Machine Teaching studies how efficiently a teacher can guide a learner to acquire a target hypothesis.
The classic works date back to the 1990’s [Shinohara91,Goldman95] consider the setting where the teacher sends in one shot a set of labeled examples to the learner, who then has to output the correct target hypothesis. In the more recent studies, the focus has been on the interactive setting, where the Teacher and Leaner interact over multiple rounds. In each round, the teacher sends examples to the learner, who returns some feedback; this process continues until the learner reaches the target hypothesis (or a good approximation of it). Machine teaching models have proved useful in several contexts, e.g., crowd sourcing, intelligent tutoring systems, analysis of training set attacks.

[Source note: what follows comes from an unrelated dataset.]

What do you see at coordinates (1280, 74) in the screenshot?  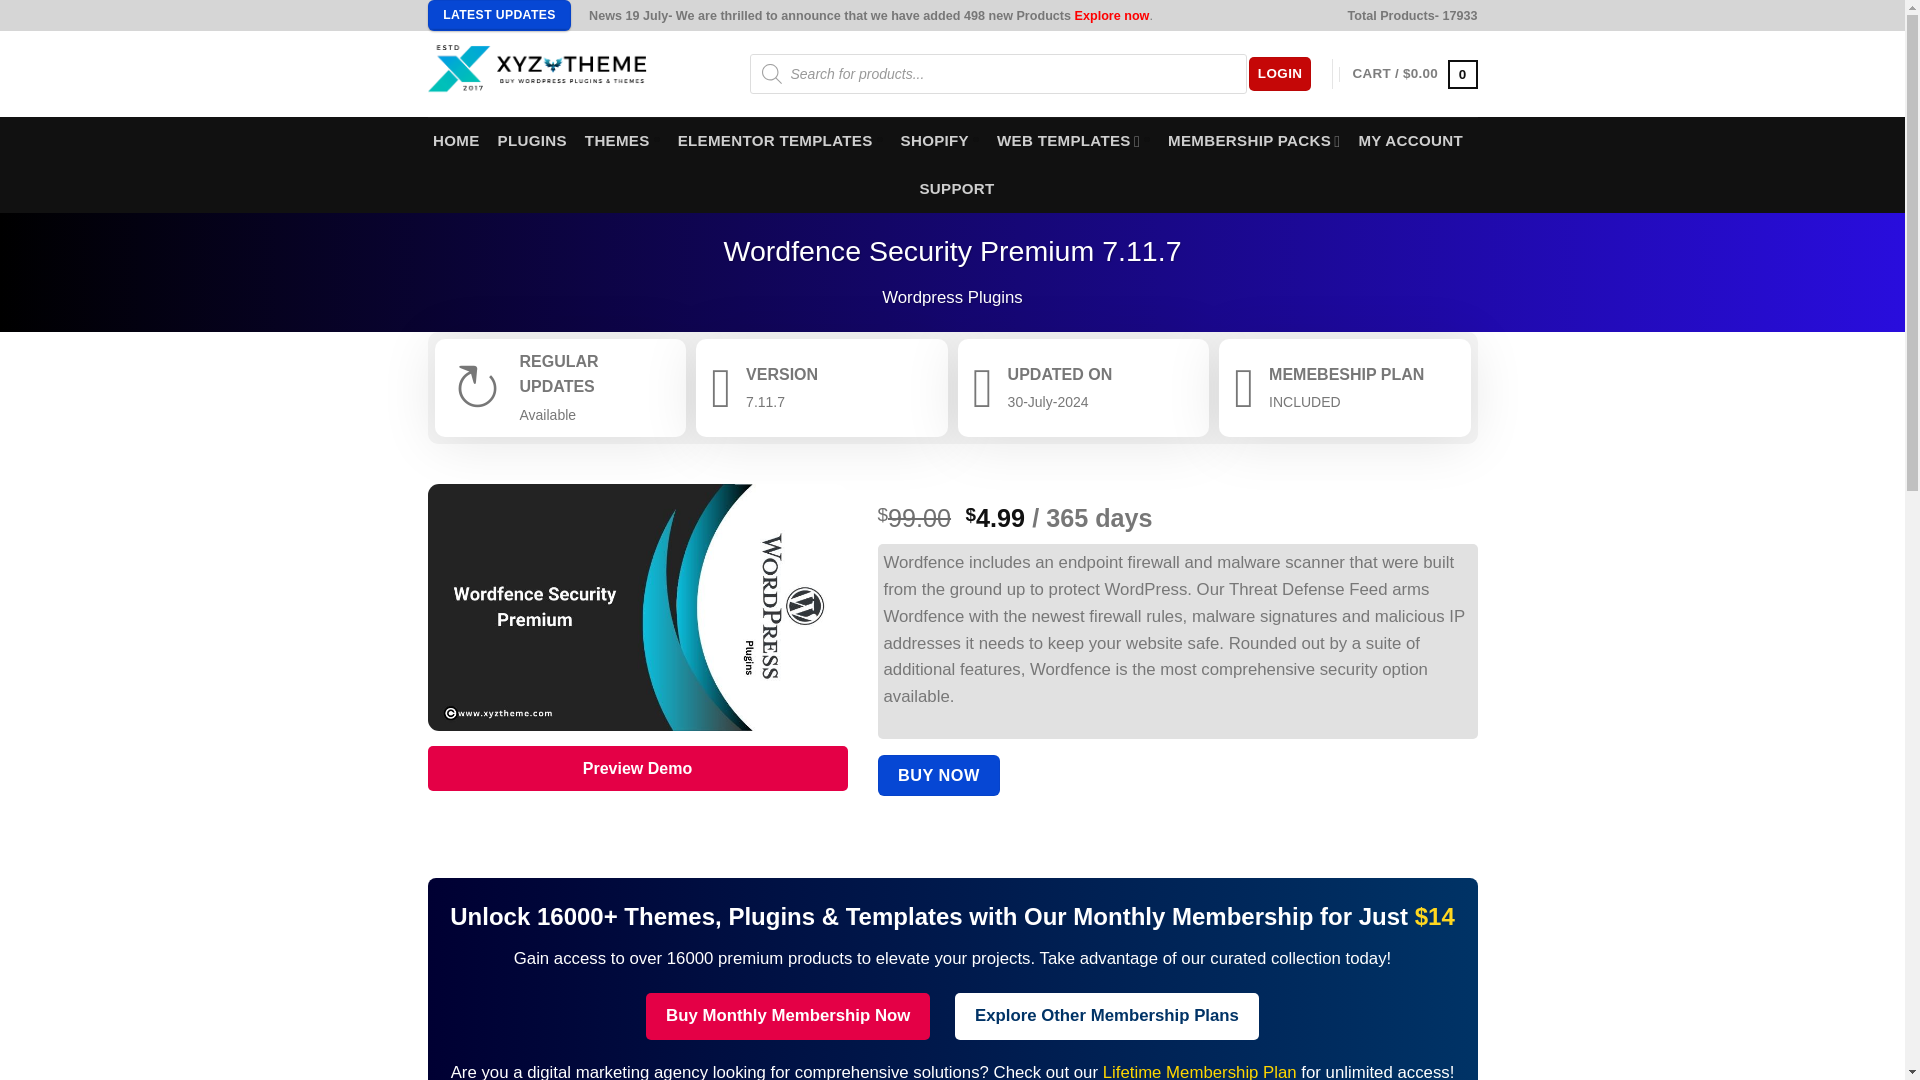 I see `LOGIN` at bounding box center [1280, 74].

Moreover, commercial tools are under development by the Microsoft Machine Teaching Group, as detailed on their web page, which are based on, or employ, the paradigm of machine teaching, e.g., PICL, which leverages the selection of examples that maximize the training value of the interaction with the teacher; LUIS for natural language understanding; and other projects on building models for autonomous systems, and tools enabling non-experts of machine learning to build their models.
Foundations: From PAC learning to Active learning, to Machine Teaching; Teaching dimension concepts (batch, sequential, recursive, VC-dimension and sample compression); Interactive Machine Teaching and Black Box machine teaching; Application: human/robot/computer interaction, training-set attacks, crowdsourcing.